Monoamine release of 5-MAPB and its enantiomers
| Compound | SERTTooltip Serotonin transporter | NETTooltip Norepinephrine transporter | DATTooltip Dopamine transporter | DAT/SERT ratio |
| (S)-5-MAPB | 67 | ND | 258 | 0.26 |
| 75% (S)-5-MAPB | 80 | ND | 632 | 0.13 |
| (RS)-5-MAPB | 90 | ND | 459 | 0.20 |
| 75% (R)-5-MAPB | 122 | ND | 794 | 0.15 |
| (R)-5-MAPB | 184 | ND | 1951 | 0.09 |
Note: This assay used Chinese hamster ovary (CHO) cells expressing human monoamine transporters rather than the more typical rat brain synaptosomes assay.

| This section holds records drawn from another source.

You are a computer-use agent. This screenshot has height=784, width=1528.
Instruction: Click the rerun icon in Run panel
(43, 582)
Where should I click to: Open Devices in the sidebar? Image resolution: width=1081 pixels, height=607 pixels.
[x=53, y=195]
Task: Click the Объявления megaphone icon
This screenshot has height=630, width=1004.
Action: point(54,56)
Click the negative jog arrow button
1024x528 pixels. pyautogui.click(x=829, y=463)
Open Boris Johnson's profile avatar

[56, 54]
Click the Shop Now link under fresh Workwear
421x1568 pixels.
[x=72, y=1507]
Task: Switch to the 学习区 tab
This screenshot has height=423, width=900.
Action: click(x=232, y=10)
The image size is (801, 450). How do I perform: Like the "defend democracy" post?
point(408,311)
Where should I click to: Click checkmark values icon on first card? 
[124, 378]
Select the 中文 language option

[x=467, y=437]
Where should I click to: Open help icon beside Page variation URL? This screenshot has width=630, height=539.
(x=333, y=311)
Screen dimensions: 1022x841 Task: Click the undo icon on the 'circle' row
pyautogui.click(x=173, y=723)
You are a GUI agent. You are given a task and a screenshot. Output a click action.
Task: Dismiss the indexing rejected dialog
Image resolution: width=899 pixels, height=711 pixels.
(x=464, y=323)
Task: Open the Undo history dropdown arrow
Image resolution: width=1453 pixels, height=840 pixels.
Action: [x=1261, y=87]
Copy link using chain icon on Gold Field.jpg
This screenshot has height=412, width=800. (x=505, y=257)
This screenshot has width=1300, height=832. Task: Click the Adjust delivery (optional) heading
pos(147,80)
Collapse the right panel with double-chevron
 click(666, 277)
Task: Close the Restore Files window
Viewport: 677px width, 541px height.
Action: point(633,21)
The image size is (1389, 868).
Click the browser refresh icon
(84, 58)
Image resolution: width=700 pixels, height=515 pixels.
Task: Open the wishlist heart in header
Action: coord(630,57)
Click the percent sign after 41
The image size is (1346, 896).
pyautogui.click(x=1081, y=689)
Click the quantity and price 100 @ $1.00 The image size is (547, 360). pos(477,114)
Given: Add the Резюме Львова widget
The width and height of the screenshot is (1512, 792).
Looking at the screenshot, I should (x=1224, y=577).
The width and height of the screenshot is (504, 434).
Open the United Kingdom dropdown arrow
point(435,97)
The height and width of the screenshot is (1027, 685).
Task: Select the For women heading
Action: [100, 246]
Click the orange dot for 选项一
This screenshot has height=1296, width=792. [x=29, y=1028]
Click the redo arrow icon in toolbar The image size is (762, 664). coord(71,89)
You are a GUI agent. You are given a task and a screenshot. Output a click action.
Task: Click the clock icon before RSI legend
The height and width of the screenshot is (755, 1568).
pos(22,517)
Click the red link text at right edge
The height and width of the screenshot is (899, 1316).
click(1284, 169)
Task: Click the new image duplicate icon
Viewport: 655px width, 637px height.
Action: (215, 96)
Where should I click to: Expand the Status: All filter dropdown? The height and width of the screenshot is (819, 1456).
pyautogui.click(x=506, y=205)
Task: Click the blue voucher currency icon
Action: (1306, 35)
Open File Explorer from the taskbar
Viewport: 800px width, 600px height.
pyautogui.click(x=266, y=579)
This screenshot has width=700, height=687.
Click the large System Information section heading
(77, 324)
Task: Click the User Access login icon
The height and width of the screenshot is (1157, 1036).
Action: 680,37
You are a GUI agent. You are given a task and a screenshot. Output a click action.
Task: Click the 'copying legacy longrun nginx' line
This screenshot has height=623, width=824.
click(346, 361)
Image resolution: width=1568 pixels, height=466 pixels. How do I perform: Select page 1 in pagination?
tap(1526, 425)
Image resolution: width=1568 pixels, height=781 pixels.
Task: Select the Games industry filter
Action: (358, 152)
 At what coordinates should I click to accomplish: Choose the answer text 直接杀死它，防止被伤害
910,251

5-MAPB has been marketed as a less- or non-neurotoxic alternative to MDMA. However, 5-MAPB has been found to be a dose-dependent serotonergic neurotoxin in rodents similarly to MDMA, and might also be a dopaminergic neurotoxin.

===Pharmacokinetics===
Little formal knowledge exists on 5-MAPB. It does not form the α-methyldopamine metabolite that contributes to the neurotoxicity of MDMA or MDA. A study in rats indicated that the major metabolites of 5-MAPB are 5-APB and 3-carboxymethyl-4-hydroxymethamphetamine.

==Chemistry==
===Synthesis===
The chemical synthesis of 5-MAPB has been described.

===Analogues===
Analogues of 5-MAPB include 5-APB, 5-APDB, 5-MAPDB, 6-APB, 6-MAPB, bk-5-MAPB, 5-MBPB, and others.

==History==
5-MAPB was first encountered as a novel designer drug in 2013 and described in the scientific literature in 2014. Ezekiel Golan has claimed that he first synthesized 5-MAPB in 2009.

==Society and culture==
===Recreational use===
Voyager Labs by Judd Weiss openly sells 5-MAPB as a legal recreational drug in the United States as of the mid-2020s.

===Legal status===
====Canada====
5-MAPB is not an explicitly listed controlled substance in the Controlled Drugs and Substances Act in Canada. However, it is an implicitly controlled substance in this country under the act's phenethylamine and amphetamine catch-all clauses, which bans amphetamines as well as phenethylamine benzofurans.

====China====
As of October 2015, 5-MAPB is a controlled substance in China.

====Finland====
Scheduled in the "government decree on psychoactive substances banned from the consumer market".

====Luxembourg====
As of July 2021, 5-MAPB is not cited in the list of prohibited substances. Therefore, it is still a legal substance.

====United Kingdom====
5-MAPB was originally banned in the UK in June 2013 under a Temporary class drug order. On March 5, 2014, the UK Home Office announced that 5-MAPB would be made a class B drug on 10 June 2014 alongside every other benzofuran entactogen and many structurally related drugs.

====United States====
5-MAPB is not an explicitly controlled substance under the United States Controlled Substances Act. It is also not named as a controlled substance under California's Uniform Controlled Substances Act. However, 5-MAPB could be considered a controlled substance as an analogue of MDMA under the United States Federal Analogue Act.